### Supplied material
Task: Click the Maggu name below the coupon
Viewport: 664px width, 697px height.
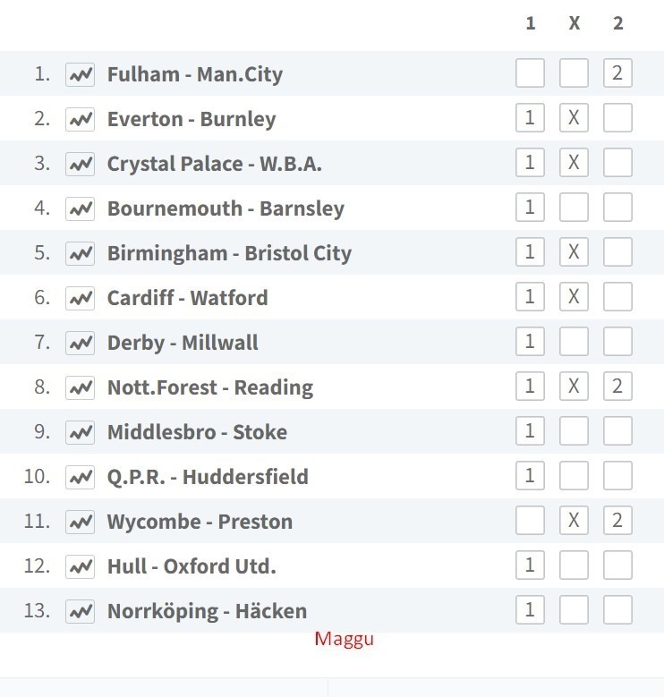Action: point(345,639)
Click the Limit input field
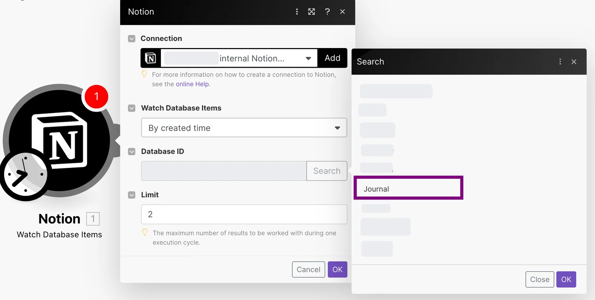This screenshot has height=300, width=595. coord(244,214)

### The problem
Please transcribe every entry exactly as written, leaving the pictures out.

### Reply to the exercise
Task: Click the Maggu name below the coupon
Viewport: 664px width, 697px height.
Action: point(345,639)
Click the Limit input field
This screenshot has height=300, width=595. coord(244,214)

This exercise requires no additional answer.